Universities awarded £400,000 to build datasets shaping the future of AI

Four university-led projects have been awarded a total of £400,000 by the AI Hub in Generative Models to develop datasets that could help make AI systems safer, more reliable and better aligned with the real world.

The funding, awarded through the hub’s Dataset Creation & Challenge Projects programme, supports collaborative teams working at the forefront of science, technology and the creative industries. Each project will receive up to £100,000 to accelerate the creation of high-quality datasets - a critical foundation for advancing modern AI systems.
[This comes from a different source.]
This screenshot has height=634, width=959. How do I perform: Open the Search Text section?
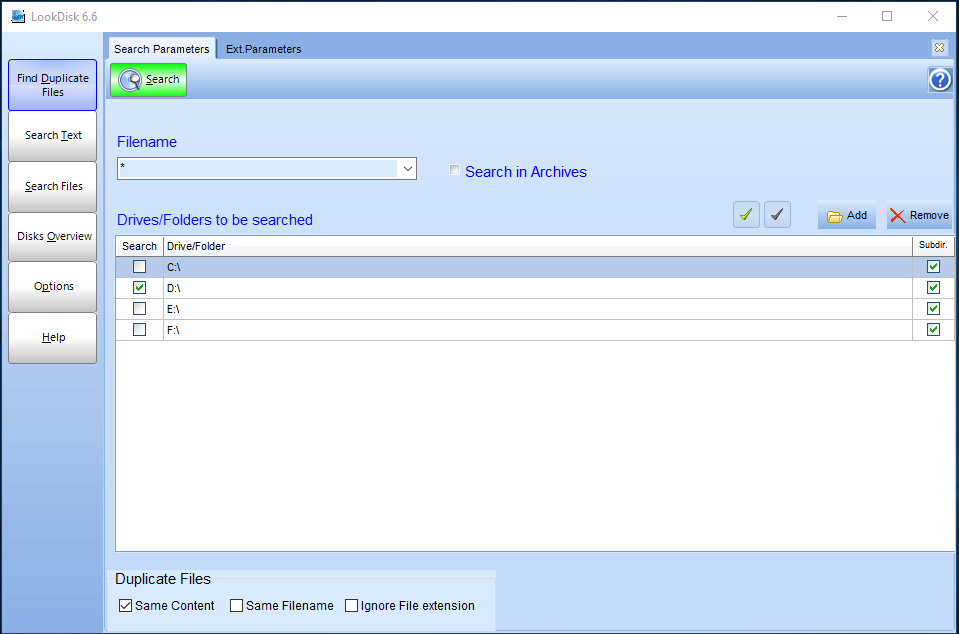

From improving how AI understands sound and human movement to reducing the risk of satellite collisions and helping systems update their knowledge more reliably, the projects address some of the most pressing challenges facing AI today. Together, they aim to unlock new applications across sectors, including space, the arts and professional services, while strengthening the UK’s position in responsible AI innovation.

Funded projects

Lead Institution Project Name
Northumbria University SSA-LaMB: Space Situational Awareness Language Model Benchmark for Evaluating Generative AI in Safety-Critical Space Operations
Queen Mary University of London Real World Multimodal Data for Generative Audio Synthesis, Sound Source Separation & Auditory Machine Understanding
University College London Beyond Motion: The World’s Most Advanced Multimodal Creative Performance Dataset
University of Sheffield Multi-DocVerify: A Multimodal Evidence-Based Benchmark for Professional Contexts
 

David Barber, Director of the AI Hub in Generative Models, said:

"Data access and capability are central to unlocking the benefits of AI. The availability of rich, diverse and well-curated datasets is vital for advancing scientific and technological innovation. Conversely, a shortage of high-quality data or poorly structured data hinders generative AI models' ability to learn reliably from authoritative sources.

"To support this, we launched the Dataset Creation and Challenge Projects funding call to fund collaborative, open-source dataset projects. We received almost a hundred applications and were impressed by the quality and scope of the projects proposed, which made selecting just four for the award a considerable challenge. The successful proposals are all outstanding examples of what was submitted, covering diverse disciplines, from space science to the performing arts."

Dataset challenges play a vital role in benchmarking AI systems, identifying new solutions and enabling collaboration. This call was open to UK-based academic teams eligible for UK Research and Innovation (UKRI) funding. 

The hub was set up in October 2024, along with eight others set up by UKRI to deliver next-generation innovations and technologies. These awards are the first made through an open funding call by the hub, which brings together experts in Generative AI from industry and academia.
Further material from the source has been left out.